Today, a few classmates and I experimented with high speed photography during May Term in our “In the Blink of an Eye” photography course. We used two DLSR cameras so we could capture images at different angles. The DSLRS used were a Nikon D3300 and a Canon 80d which were both mounted on tripods. In high speed photography, having a still camera is crucial for a good picture.
The settings used on the cameras were a shutter speed set at BULB and an aperture of 5.6. We then mounted an Altura Flash to a Vanguard Monopod. We had the flash and the cameras pointed at a table with a black cloth covering it. Also, we had a black velvet backdrop that was clamped to the wall behind the table.
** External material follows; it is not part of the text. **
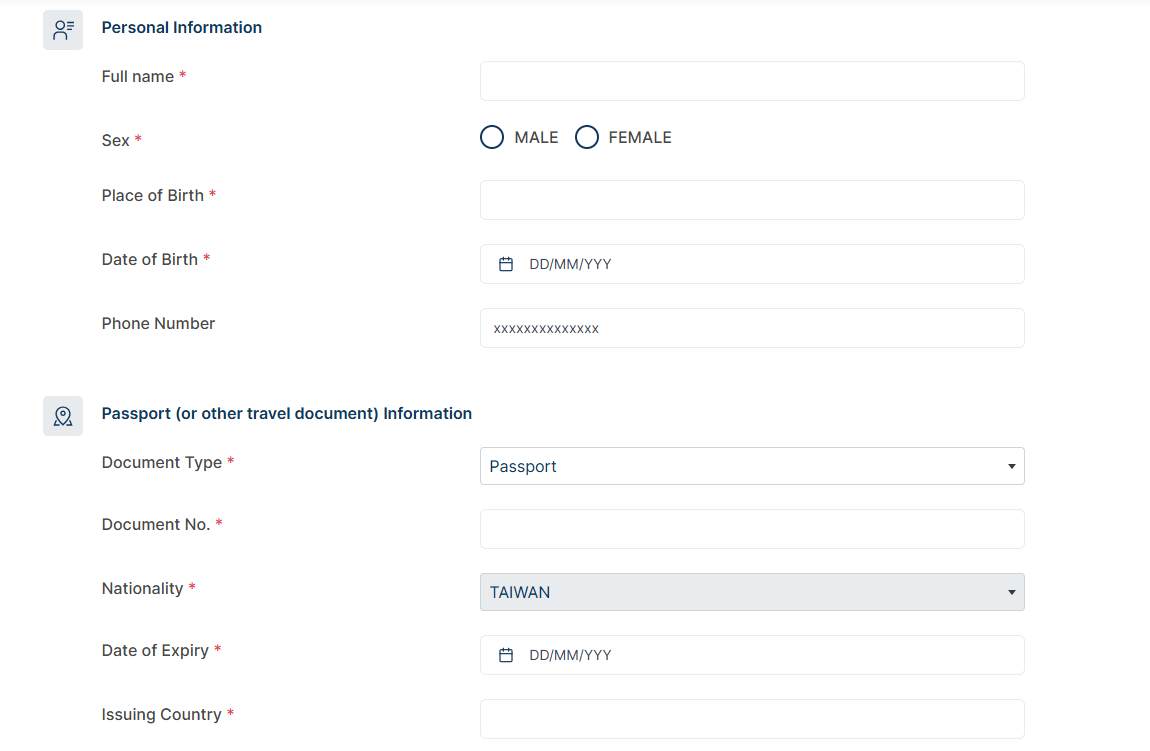The width and height of the screenshot is (1150, 751).
Task: Click the Personal Information heading
Action: click(181, 27)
Attached to the table was a sensor which then had a wire that ran to the flash. The role of the sensor was that when a loud noise was heard it would trigger the flash to go off. We placed various fruits on the table and one of us stood behind with a hammer. We created a system to have efficient shooting of the fruit. First, someone would turn off the light switch when both the people operating the cameras were ready. Once the light had been turned off, the shutters of the two cameras would be released by the people operating them. Once this was done, the cameramen would then tell the person behind the table to strike the fruit. The loud noise of the hammer would trigger the sensor making one single flash. After the flash was made, the cameramen then closed the shutter. The lights could then have been turned off after that. The reason why it was crucial to have a dark room was because when the cameras were set to bulb, no light was getting in when the shutter was opened. When the sensor was triggered it allowed light to enter the camera at the exact same moment as when the hammer made contact with the fruit. This made it so the only image registered by the camera was that event. This process led to some very interesting pictures and I am excited to do this tomorrow again.
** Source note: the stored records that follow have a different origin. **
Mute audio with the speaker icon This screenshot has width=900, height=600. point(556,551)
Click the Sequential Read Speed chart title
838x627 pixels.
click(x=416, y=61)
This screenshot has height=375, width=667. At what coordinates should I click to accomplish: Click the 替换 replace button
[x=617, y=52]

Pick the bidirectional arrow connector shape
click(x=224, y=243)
Melinda is a beautiful barn owl at Wing Wilds, Inc in Honeoye Falls, New York. Wild Wings is a place where permanently injured, non-releasable birds are housed and cared for. As part of our May Term at Allendale Columbia, we were lucky to visit Wild Wings and photograph some of these amazing birds. Melinda by far was the most photogenic, allowing me to take some great close up shots. This is a special place for me since when my Grandfather passed away a few years ago, our family requested any donations to go to Wild Wings. These birds are beautiful and the work they do here is important to help people learn about these animals and how to protect and respect them.
Today we had to switich things up due to the weather. BayCreek Paddling was not an option, so we headed over to the Dancing Wings Butterfly Garden at The Strong. This was great for many of the first time photographers, as there were plenty of opportunities to get some great shots of the birds and butterflies.